This report describes a newly characterized neurodevelopmental disorder associated with the human gene UNC79; a spectrum of neurologic pathologies is observed, including seizures. All cases characterized to date carry a de novo heterozygous truncating variant in UNC79. UNC79 encodes an accessory subunit of the NALCN channel, which plays a key role in neuron resting membrane potential and neuronal excitability. There is a single orthologous gene in Drosophila, Dmel\unc79, for which RNAi-targeting constructs, an overexpression construct, and alleles caused by insertional mutagenesis have been generated.
The human UNC79 gene has not been introduced into Drosophila.
Knockdown of Dmel\unc79, effected by RNAi and assayed in adults, results in increased levels of bang sensitivity, a seizure-like behavior. Neuron-specific knockdown produces results similar to that of global knockdown.
[updated Dec. 2023 by FlyBase; FBrf0222196]
Phenotypic presentation is variable, usually characterized by mild developmental delay including delay in speech, mild to moderate intellectual disability, and/or seizures, autistic features, or behavioral issues (Bayat et al., 2023; pubmed:37183800; FBrf0257524).
Of the 6 patients initially characterized, all carried a de novo heterozygous truncating variant in UNC79 (Bayat et al., 2023; pubmed:37183800; FBrf0257524).

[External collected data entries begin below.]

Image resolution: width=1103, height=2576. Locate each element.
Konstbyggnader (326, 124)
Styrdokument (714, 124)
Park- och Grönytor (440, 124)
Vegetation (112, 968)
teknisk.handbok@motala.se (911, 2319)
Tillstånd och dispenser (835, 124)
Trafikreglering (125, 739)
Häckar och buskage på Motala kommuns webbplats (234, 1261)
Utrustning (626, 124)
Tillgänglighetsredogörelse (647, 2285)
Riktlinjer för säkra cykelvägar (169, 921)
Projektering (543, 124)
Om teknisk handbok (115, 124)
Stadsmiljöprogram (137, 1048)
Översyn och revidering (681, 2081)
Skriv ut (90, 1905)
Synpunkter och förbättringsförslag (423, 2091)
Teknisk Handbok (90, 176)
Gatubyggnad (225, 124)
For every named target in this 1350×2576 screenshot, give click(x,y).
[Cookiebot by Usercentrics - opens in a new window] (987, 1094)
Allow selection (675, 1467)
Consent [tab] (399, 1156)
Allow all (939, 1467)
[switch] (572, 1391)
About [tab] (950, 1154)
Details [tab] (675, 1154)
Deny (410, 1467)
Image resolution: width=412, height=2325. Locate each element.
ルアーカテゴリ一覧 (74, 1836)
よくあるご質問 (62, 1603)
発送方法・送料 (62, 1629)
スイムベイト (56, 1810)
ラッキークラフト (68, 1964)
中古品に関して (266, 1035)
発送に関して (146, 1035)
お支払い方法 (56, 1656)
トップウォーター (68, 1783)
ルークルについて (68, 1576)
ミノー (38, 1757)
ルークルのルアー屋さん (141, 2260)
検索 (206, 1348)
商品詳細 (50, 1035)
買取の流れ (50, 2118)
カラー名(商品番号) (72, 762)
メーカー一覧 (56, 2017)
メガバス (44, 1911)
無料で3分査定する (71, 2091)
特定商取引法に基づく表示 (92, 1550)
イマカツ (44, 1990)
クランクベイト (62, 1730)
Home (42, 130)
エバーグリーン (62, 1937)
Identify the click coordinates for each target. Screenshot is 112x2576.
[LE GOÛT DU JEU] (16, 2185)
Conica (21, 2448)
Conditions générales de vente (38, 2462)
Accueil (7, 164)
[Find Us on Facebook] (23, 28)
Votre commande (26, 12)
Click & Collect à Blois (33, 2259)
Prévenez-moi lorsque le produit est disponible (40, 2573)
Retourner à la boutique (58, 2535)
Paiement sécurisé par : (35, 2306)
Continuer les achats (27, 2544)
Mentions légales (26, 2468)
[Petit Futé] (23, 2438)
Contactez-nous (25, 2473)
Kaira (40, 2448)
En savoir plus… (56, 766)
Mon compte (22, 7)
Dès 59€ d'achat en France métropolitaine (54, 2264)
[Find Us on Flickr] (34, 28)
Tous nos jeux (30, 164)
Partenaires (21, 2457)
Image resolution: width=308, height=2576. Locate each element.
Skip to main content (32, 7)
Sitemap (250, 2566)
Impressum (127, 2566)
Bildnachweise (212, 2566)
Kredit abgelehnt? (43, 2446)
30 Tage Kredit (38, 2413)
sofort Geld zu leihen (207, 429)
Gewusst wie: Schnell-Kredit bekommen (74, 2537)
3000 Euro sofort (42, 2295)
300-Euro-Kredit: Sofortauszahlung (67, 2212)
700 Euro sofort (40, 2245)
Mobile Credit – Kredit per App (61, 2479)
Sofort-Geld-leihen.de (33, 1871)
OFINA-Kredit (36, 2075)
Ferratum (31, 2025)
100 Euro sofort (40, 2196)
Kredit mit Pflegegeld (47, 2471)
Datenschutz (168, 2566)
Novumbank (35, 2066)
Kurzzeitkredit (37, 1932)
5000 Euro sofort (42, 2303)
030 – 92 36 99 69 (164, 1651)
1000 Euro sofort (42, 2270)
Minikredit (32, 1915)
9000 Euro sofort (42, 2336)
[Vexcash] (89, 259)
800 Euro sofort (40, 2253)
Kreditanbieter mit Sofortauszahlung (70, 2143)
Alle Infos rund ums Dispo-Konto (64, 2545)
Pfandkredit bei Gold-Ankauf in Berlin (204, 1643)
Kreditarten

UNC79 is given a score 2 (strong candidate) in the SFARI gene autism susceptibility database (https://gene.sfari.org/database/human-gene/UNC79).
The NALCN channel is a voltage-gated ion channel responsible for the resting Na(+) permeability that controls neuronal excitability. The protein encoded by UNC79, along with UNC80, is an accessory subunit of the NALCN channel that contributes to the Ca(2+) sensitivity of the channel. [GeneCards, UNC79; 2023.12.20]
One to one: 1 human gene to 1 Drosophila gene.
High-scoring ortholog of human UNC79 (1 Drosophila to 1 human).